Group Number	Mean Achieved Atmosphere Concentration (mg/L)	Mean Mass Median Aerodynamic Diameter (µm)	Inhalable Fraction (% <4 µm)	Geometric Standard Deviation
1	4.78	3.11	66.0	1.85

* = The test atmosphere was generated for a total of 19 minutes prior to animal insertion to ensure the target test item concentration was being achieved.

Interpretation of results:

GHS criteria not met

Conclusions:

The acute inhalation toxicity test showed an LD50 of > 4.78 mg/kg bw

Executive summary:

FRET 11-0078 was assessed for acute toxicity via inhalation using testing guideline OECD 403. In this study, 10 rats (5 males and 5 females) were exposed to an aerosol atmosphere of the test item at 4.78 mg/L. The rats showed no mortality and no clinical signs, changes in body weight or abnormalities at necropsy associated with toxicity of the test item.

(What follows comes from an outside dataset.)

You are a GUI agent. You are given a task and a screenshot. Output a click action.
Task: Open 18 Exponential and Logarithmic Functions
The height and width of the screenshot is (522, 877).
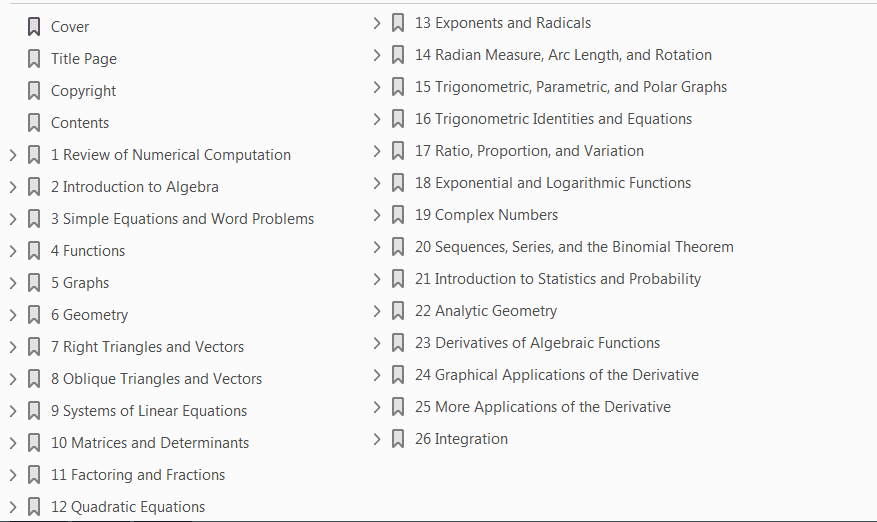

The inhalatory LD50 for the substance in male and female rats was determined to be > 4.78 mg/L.

Endpoint conclusion

Endpoint conclusion:

no adverse effect observed

Dose descriptor:

LC50

Value:

4 780 mg/m³ air

Acute toxicity: via dermal route

Endpoint conclusion

Endpoint conclusion:

no adverse effect observed

Additional information

Acute inhalation toxicity:

FRET 11-0078 was assessed for acute toxicity via inhalation using testing guideline OECD 403. In this study, 10 rats (5 males and 5 females) were exposed to an aerosol atmosphere of the test item at 4.78 mg/L. The rats showed no mortality and no clinical signs, changes in body weight or abnormalities at necropsy associated with toxicity of the test item. The inhalatory LD50 for the substance in male and female rats was determined to be > 4.78 mg/L.

Justification for selection of acute toxicity – oral endpoint
The result of this study is reliable and adequate for covering this endpoint.

Justification for classification or non-classification

According to the criteria outlined in Annex I of 67/548/EEC (DSD) and Annex VI of 1272/2008/EC (CLP), the substance does not have to be classified as acute toxic by the oral route.